Dhegiha -akhe.

Rankin, Robert L rankin at ku.edu
Fri Sep 21 19:13:10 UTC 2001


>Although the evidential or narrative the (narrative is Dorsey's gloss)
probably does have a separate origin from the article the, I've also
demonstrated that in OP at least it clearly now alternates with khe,
dhaN and even ge in its evidential capacity.  On the other hand, this is a
rather special use of the and may not parallel uses of the animate
articles as imperfective (progressive?) auxiliaries.

Of course not. That's my whole point.

> 2. "non-ablauting -e stem verb"  There are no
> non-ablauting -e stems in Dhegiha as far as I know.

>Actually, I've just demonstrated that neither e (demonstrative) nor tte
'buffalo' ablaut in Omaha-Ponca.

Huh?? But those aren't verbs!! Of course they don't "ablaut".

>Akhe doesn't, either, though I'd argue that this was because it
incorporates e.  If it doesn't incorporate e, it's a third example.

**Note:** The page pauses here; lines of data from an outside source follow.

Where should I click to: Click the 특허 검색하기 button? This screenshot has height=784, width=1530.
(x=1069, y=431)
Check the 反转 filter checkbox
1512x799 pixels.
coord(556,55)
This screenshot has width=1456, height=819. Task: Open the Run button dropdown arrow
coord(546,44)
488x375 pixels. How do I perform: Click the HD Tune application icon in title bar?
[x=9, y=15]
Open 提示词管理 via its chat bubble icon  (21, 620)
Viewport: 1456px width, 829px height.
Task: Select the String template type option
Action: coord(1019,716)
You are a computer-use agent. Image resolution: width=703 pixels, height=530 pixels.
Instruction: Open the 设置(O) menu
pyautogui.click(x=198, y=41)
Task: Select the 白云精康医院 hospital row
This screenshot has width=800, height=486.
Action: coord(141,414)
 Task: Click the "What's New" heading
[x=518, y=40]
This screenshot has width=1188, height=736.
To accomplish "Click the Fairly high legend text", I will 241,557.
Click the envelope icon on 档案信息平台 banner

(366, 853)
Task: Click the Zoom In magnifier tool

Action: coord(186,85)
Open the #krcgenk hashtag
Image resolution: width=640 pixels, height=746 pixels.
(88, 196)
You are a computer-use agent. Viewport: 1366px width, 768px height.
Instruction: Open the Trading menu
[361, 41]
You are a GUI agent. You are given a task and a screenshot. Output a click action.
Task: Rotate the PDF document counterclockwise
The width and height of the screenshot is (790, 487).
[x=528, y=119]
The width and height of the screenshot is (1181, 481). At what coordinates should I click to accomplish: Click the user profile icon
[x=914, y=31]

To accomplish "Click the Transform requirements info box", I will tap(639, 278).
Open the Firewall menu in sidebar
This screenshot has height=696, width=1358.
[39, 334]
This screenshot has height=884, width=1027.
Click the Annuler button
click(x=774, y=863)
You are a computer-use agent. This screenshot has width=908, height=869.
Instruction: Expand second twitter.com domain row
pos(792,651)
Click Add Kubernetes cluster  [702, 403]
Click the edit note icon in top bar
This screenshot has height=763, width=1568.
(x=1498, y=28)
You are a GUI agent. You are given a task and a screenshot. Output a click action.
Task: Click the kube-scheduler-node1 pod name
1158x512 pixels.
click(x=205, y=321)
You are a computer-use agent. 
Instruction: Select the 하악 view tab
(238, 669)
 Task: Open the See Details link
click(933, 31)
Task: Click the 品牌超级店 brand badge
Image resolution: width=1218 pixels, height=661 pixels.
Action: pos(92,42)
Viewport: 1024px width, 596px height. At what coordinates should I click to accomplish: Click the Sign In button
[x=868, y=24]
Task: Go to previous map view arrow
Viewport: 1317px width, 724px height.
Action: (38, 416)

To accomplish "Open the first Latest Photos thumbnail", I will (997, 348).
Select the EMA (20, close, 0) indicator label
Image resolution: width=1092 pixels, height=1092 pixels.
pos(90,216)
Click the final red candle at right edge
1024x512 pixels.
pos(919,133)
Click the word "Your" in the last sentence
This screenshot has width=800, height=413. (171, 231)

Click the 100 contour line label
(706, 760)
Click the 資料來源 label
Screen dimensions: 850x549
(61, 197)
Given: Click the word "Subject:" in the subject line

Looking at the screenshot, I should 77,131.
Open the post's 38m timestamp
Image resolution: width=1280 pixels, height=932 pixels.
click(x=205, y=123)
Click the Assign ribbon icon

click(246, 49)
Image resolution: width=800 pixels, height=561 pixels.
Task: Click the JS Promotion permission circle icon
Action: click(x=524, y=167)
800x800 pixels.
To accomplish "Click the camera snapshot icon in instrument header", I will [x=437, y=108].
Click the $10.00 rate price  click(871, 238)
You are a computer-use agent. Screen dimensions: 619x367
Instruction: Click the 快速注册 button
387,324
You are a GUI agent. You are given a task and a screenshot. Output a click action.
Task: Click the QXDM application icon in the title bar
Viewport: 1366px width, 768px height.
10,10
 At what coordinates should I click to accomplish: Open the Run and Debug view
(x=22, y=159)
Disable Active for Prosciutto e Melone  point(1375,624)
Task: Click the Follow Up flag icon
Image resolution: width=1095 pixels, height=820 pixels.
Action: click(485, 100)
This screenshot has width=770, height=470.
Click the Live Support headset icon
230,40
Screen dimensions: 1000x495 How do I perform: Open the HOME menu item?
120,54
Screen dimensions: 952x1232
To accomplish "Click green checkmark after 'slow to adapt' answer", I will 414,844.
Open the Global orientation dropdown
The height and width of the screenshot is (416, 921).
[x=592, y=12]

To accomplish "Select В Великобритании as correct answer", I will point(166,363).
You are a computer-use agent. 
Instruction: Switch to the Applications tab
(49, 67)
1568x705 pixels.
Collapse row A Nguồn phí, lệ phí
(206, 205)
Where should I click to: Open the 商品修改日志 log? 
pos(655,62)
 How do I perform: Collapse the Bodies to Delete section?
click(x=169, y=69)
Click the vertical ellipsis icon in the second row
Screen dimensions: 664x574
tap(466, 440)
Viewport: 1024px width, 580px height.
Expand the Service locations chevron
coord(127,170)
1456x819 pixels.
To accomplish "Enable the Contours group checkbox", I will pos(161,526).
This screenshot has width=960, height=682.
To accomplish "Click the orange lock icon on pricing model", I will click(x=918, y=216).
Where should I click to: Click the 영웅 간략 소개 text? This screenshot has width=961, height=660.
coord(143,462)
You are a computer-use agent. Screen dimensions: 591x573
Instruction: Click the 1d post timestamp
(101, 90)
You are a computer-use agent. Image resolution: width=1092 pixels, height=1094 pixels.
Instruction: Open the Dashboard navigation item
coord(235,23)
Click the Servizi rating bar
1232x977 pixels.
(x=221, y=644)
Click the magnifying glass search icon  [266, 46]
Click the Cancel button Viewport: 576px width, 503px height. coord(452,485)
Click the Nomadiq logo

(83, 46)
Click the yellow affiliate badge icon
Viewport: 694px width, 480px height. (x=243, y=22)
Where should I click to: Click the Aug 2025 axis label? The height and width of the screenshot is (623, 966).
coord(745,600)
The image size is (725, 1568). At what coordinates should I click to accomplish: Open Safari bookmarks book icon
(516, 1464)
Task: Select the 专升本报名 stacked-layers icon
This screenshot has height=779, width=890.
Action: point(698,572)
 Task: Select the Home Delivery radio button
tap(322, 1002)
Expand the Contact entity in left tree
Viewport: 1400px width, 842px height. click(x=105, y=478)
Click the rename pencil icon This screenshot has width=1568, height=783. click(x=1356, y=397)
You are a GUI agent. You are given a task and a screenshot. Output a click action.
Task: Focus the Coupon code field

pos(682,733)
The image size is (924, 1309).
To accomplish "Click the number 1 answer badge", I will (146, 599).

No, it's the only example if it's a verb.

> Oh yeah, there was one other thing.  The fact that e ~
> ai ~ abi all occur in the texts (or even the same text)
> does not mean that they are semantically or
> morphologically distinct forms. They may be individual
> or simply fast-speech variants of one another much like
> some of the plural allomorphs Connie listed for Dakotan
> -- "contractions" if you will. This is why additional
> field investigation is so important. Dorsey may have
> tried to normalize his notation in publications, but he
> didn't always understand everything.

>Agreed about Dorsey and understanding and normalization.  However, I
believe there is nothing chance about the alternation of a=i and a=bi....

If you mean they're different morphemes, I'd have to see minimal pairs come
out of elicitation with different meanings to believe that.  Synchronically
in OP I can't tell, but historically it's pretty clear that /-i/ here is a
variant pronunciation of /-bi/, as there are languages like Kaw and Quapaw
that haven't lost the labial element and therefore don't have /-i/.

>On the other hand, There are tons of places where it ai > e could occur
with =i, and it never, ever does,.... In fact the normal development of
final ...a=i## is not e, but a, which occurs with most Omaha speakers -
including all those I have ever heard personally.

If we're talking about the 'plural' and '3sg' forms (and I admit I've lost
track) and you want to look at it strictly synchronically, this is because
there is an underlying -b- in the sequences that blocks monophthongization.
Historically, it's clear that these cases underwent different relative
chronologies from older a+i sequences.

I think we're getting too permissive in what we allow as evidence in these
discussions. There is an *7e: 'demonstrative', a *he 'locative be', an *-e
or *-he 'female speech', an 7e 'food', a *he 'horn', a *he 'louse', an
*7e:-he ~ *7e: 'say the preceding', and perhaps others. We have begun
playing fast and loose with glottal stops, H's, vowel length and sundry
other phonological and morphological processes (monophthongization, C-loss,
compounding, etc.) and once you do that with a monosyllabic form such as
(7/h)e(:), you can interpret it any way you want.